With only one year left in office, Governor Schwarzenegger has set an ambitious agenda to salvage what many believe to be a disappointing tenure.  The Governor aims to work with the Legislature and reform-minded organizations to achieve the following goals:

1.  Balance a budget that is $21 billion in the hole, mainly through spending cuts in strategic areas

2.  Enact long-term changes to the state's muddled tax structure

3.  Establish a more substantial rainy day fund for economic downturns

4.  Advocate the Top Two Open Primary in an effort to generate more moderate candidates

5.  Convince voters to approve the $11.1 billion bond to revamp the state's aging water infrastructure

6.  Reform the state's public pension plan, which has $100 billion of unfunded liabilities through 2015

Skeptics abound as the Governor attempts to effect yet another plan that promises major political and fiscal reform.  In 2003, Schwarzenegger campaigned as the candidate who would "end the crazy deficit spending" and change the way state government conducts business.  Six years later, the state is mired in massive deficits, political polarization runs rampant, and both the Governor and Democratic-controlled legislature possess dismal approval ratings.

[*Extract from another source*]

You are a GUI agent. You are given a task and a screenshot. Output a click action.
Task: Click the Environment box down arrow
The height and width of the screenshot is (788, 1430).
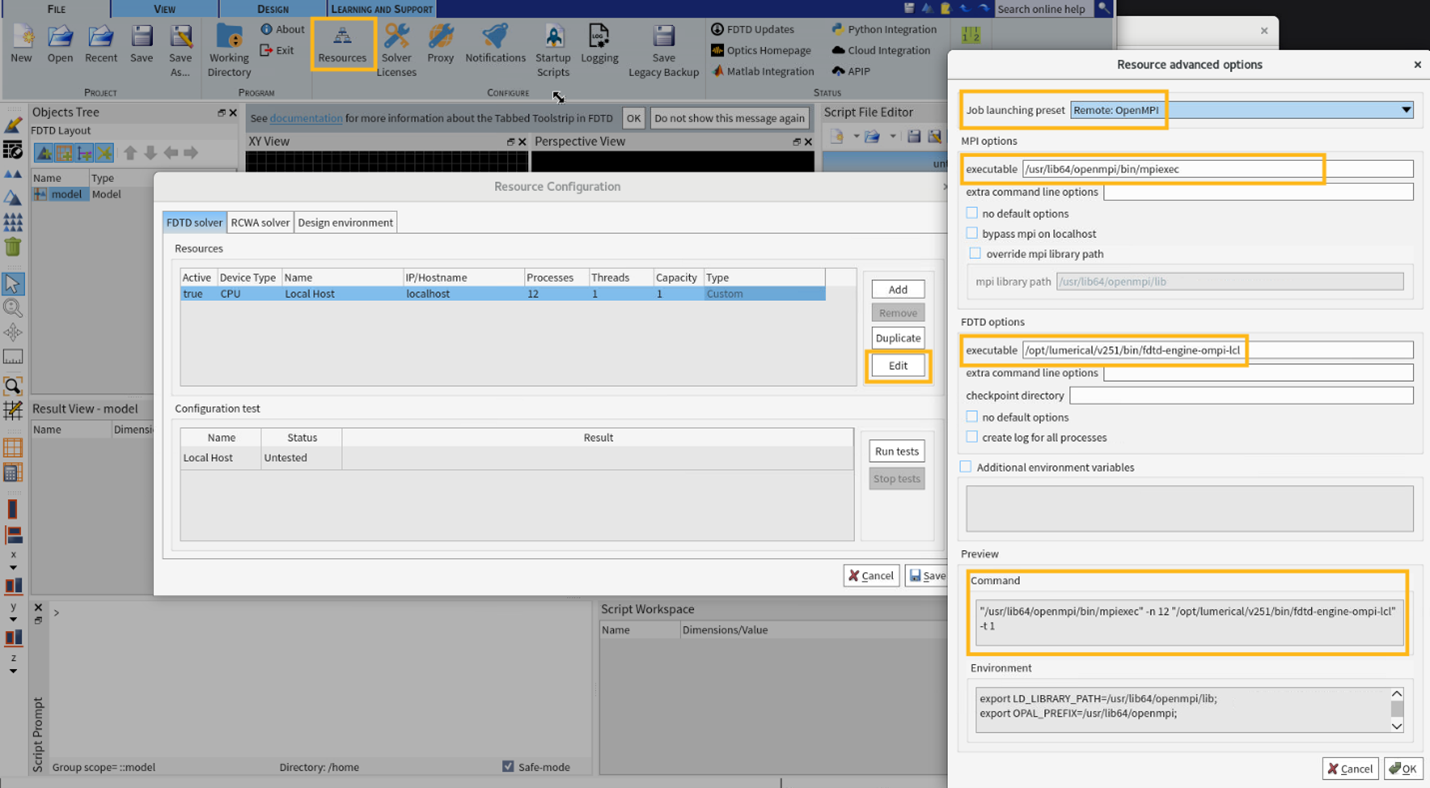(1397, 725)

Independent voters are growing tired of the empty rhetoric, broken promises, and ineffective governance in Sacramento.  Enslaved by special interests, the party regulars on both sides of the aisle continue to stifle meaningful economic and political reform.  It will take radical, new ideas, novel solutions, and thinking outside the box to resuscitate a dying state, and it will take a rapidly growing grassroots movement bucking the trend of reelecting entrenched incumbents to fill the state capitol with a slate of fresh, new faces.